Rajan is wrong: Interest Rates are not Low

I’m very reluctant to criticize Raghuram Rajan, as he’s been a careful and brilliant economist over the years who has voiced prescient warnings about our current financial crisis.

But he’s been lately arguing some odd ideas unsupported by very much evidence. In his latest piece, he argues that currently lax monetary policy is a durable threat to the economy. Low interest rates encourage borrowers to take on risky and speculative investments, while piling on debt.

Scott Sumner takes down this argument fairly effectively. But there is another reason it’s wrong—interest rates aren’t low.

Check out this graph from Robert Hall:



















The chart shows interest rates on various forms of investments. Ideally, once the recession began, we should observe that looser monetary policy (or other stimulus measures) should work to reduce interest rates across all asset categories—this is, after all, what Rajan and others argue happened when interest rates were too low from 2002-2004.

Instead, monetary stimulus has had a limited effect on interest rates. You see lower rates in Treasury bills (where the Fed has indeed purchased many T bills as a part of conventional policy), as well as for mortgage-backed assets (where the Fed has purchased over a trillion dollars of GSE-insured assets). But you don't see it in other asset categories.

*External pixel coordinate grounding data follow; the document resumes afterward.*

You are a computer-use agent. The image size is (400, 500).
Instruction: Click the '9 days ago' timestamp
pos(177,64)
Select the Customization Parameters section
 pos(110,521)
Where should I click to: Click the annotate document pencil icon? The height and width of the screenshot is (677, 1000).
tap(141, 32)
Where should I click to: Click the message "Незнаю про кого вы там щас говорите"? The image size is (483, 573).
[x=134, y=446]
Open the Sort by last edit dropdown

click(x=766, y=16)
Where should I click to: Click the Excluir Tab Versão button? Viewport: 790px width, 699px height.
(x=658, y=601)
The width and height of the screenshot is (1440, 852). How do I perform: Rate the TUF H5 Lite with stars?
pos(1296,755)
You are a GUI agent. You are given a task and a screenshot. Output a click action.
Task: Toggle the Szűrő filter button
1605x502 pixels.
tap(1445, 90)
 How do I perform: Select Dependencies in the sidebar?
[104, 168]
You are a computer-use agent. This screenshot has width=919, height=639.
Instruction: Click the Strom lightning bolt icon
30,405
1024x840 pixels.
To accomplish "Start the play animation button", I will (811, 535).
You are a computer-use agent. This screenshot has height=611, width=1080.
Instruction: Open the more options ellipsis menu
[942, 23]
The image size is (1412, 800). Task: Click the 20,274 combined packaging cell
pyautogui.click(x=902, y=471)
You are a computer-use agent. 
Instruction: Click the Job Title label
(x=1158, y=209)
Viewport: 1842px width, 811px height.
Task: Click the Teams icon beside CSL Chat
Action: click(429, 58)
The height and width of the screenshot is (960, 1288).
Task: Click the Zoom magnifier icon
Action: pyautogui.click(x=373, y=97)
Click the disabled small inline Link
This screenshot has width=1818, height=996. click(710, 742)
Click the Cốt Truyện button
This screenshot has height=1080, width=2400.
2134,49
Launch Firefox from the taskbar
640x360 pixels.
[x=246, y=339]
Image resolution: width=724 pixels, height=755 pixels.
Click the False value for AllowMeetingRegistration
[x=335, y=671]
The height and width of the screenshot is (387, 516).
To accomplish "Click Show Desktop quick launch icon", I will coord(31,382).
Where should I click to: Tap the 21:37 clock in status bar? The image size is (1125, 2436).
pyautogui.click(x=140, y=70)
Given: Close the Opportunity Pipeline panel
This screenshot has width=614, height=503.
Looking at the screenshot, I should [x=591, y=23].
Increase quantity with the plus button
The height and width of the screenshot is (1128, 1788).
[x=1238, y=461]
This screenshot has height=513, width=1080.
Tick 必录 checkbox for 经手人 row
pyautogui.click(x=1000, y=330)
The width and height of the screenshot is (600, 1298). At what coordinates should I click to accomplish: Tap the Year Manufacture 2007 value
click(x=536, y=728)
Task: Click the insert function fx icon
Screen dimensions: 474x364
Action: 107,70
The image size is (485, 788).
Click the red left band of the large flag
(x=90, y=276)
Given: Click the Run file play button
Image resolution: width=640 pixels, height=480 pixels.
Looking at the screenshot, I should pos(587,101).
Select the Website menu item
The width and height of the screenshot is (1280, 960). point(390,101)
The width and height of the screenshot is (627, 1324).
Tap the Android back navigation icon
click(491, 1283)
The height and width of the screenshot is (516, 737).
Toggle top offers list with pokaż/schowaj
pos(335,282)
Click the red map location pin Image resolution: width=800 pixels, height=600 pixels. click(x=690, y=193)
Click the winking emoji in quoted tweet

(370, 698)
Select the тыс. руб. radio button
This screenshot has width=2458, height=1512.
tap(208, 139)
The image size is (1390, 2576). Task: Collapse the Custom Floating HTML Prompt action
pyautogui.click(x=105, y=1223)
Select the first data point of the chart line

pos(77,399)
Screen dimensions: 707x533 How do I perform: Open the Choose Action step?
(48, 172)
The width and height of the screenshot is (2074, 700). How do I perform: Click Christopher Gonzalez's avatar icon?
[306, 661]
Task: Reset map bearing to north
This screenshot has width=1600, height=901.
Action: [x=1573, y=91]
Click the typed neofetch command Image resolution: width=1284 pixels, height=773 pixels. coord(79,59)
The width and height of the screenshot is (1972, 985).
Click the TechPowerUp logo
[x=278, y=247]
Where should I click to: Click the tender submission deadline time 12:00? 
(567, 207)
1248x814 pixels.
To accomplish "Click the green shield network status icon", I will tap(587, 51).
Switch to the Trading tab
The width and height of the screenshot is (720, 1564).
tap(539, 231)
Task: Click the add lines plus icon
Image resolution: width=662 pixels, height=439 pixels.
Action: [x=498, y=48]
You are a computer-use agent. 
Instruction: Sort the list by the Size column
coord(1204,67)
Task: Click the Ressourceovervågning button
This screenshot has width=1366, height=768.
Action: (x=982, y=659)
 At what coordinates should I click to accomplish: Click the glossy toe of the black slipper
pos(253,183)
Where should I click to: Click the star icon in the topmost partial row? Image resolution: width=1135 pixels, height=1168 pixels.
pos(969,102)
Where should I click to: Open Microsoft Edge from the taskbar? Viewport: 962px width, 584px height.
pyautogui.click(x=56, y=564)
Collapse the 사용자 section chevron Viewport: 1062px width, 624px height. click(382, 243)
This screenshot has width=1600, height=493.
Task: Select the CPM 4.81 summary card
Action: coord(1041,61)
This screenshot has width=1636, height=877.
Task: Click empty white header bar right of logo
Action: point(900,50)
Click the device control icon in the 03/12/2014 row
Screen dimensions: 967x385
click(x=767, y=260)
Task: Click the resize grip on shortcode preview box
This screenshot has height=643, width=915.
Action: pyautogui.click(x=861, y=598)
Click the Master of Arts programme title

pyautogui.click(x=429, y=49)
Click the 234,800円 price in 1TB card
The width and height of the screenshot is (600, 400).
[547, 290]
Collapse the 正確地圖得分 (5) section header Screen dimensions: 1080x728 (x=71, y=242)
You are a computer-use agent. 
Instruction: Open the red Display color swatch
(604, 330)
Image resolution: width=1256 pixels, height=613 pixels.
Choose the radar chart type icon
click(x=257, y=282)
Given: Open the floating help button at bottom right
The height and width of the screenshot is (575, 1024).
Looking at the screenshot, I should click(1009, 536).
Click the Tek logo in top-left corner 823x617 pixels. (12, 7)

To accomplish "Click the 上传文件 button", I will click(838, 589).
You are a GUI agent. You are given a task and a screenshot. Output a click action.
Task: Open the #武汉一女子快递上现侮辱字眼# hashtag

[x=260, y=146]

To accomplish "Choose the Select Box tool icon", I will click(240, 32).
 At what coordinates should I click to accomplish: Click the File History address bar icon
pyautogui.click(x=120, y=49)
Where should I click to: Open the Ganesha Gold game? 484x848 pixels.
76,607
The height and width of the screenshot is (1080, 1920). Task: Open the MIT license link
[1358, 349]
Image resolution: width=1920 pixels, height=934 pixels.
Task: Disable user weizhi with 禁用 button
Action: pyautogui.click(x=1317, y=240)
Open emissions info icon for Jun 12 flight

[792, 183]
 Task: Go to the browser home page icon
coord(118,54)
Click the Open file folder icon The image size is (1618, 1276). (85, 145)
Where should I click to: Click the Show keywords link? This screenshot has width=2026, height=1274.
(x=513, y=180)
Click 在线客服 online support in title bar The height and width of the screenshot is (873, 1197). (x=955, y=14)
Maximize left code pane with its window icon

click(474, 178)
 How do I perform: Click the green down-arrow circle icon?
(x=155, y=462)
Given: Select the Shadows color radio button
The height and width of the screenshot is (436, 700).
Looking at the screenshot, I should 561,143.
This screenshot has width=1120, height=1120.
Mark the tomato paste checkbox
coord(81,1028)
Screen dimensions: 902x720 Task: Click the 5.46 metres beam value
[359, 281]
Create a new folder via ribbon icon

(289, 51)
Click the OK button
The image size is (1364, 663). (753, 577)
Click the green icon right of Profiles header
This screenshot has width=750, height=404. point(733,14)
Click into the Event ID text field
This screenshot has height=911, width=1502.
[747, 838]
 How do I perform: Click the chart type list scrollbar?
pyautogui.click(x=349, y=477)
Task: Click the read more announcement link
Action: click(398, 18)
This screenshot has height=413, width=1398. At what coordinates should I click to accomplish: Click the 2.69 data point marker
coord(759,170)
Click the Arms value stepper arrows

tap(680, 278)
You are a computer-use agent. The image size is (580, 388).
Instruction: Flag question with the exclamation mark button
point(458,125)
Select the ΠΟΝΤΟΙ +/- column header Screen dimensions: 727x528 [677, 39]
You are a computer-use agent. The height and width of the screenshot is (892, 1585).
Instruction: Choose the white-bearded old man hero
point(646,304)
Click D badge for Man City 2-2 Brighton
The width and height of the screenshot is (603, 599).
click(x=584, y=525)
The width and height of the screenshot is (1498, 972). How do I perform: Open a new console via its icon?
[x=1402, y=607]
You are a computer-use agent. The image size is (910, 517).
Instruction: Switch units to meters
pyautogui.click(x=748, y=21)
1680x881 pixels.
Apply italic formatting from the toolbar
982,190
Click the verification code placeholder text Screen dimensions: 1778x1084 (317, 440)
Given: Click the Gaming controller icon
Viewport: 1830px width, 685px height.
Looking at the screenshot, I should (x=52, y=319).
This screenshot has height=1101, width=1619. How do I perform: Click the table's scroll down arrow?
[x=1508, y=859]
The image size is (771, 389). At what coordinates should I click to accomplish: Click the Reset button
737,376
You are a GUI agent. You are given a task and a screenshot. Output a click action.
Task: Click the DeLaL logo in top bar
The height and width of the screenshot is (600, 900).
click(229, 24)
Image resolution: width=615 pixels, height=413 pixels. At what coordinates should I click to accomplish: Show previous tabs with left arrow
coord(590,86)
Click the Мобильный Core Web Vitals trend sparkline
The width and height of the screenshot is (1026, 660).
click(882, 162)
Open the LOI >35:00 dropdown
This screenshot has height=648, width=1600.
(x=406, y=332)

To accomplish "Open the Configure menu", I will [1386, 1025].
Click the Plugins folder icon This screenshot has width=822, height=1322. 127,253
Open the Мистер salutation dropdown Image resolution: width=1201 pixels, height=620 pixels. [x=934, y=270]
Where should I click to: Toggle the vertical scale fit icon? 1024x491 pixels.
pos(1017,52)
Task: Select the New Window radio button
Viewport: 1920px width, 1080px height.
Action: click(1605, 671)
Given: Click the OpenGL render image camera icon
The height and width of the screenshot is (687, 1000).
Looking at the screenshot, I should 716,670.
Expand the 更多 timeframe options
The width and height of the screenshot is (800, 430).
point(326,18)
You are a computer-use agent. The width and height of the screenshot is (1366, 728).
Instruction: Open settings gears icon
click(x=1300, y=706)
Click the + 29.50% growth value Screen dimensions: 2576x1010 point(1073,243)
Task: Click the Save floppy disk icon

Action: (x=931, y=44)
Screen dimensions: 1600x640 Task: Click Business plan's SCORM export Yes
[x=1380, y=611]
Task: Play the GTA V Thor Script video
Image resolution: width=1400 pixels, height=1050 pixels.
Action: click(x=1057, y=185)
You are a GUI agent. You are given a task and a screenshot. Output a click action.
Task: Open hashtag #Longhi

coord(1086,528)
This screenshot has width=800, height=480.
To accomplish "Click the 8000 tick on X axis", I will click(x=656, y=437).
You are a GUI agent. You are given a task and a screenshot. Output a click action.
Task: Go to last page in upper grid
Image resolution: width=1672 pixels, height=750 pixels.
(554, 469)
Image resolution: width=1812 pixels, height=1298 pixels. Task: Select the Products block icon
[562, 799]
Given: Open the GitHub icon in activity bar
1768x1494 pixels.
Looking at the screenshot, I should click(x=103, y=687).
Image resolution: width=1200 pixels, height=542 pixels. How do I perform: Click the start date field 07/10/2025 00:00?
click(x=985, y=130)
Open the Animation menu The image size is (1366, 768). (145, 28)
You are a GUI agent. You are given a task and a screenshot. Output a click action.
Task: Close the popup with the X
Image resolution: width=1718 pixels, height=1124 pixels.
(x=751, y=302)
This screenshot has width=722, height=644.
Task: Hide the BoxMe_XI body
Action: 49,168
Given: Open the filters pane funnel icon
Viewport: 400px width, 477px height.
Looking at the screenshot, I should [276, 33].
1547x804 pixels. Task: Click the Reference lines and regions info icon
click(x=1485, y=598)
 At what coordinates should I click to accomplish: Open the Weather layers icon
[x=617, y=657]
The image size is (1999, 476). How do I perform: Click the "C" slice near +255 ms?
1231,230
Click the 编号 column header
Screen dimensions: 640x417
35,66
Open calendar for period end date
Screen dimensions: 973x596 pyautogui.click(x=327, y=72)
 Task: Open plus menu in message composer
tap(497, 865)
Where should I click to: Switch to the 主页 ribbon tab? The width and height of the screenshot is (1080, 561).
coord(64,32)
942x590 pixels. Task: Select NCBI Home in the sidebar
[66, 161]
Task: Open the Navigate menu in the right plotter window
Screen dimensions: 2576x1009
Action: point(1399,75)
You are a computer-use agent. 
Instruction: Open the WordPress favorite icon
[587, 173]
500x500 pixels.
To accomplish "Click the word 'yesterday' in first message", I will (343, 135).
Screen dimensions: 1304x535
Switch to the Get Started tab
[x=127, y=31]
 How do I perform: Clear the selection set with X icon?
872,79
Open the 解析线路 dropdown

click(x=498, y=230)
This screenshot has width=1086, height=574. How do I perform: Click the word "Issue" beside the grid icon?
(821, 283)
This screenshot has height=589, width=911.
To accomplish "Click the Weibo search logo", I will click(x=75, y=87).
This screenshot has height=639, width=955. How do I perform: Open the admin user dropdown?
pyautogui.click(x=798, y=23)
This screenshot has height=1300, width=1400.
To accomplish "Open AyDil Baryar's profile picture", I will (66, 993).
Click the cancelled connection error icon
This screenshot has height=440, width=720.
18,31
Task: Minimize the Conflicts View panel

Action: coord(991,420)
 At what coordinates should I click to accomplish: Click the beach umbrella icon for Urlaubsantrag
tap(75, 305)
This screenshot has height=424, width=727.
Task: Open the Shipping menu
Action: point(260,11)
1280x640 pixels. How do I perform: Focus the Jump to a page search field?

In fact, government policy is pushing in the opposite direction in the case of credit cards. In the first part of 2009, interest rates on credit cards shot up. This is directly attributable to credit card legislation which made it much more difficult for credit card companies to adjust rates in the future. Unsurprisingly, they all raised rates immediately while cutting credit lines—sparking a credit crunch which made the recovery much harder. Thank you, Elizabeth Warren.

It’s unclear why monetary policy is doing so poorly in this case. Presumably, problems in the financial system are clogging the system, so to speak, limiting the ability of stimulus measures to impact the real economy. A big part of this is probably due to the Fed’s decision to start paying out interest on bank reserves in 2008. In a single stroke, the Fed managed to devastate the monetary base by converting non-interest bearing reserves—which are interchangable with currency—into an interest bearing security. This massively tightened monetary policy in a critical period; has made measures of the monetary base unreliable as estimates of the stance of monetary policy; and has made banks entirely unwilling to lend money as long as they have the option of keeping it at the Fed.

So we need very different monetary policy. Aside from changing the policy of paying out interest to banks to charging banks for the money they store as reserves--one option would be to alter the Fed’s charter to allow it to engage in more robust monetary policy. As far as I know—the Fed can only purchase assets under government guarantee (ie, Treasury bills and GSE-insured assets). It would be simple enough to allow the Fed to also purchase all sorts of assets as long as they are under a credit default guarantee. This would dramatically improve the ability of the Fed to alter monetary policy, completely eliminate any need for fiscal stimulus, and finally lower interest rates. And then Rajan’s complaints would at least respond to ongoing events.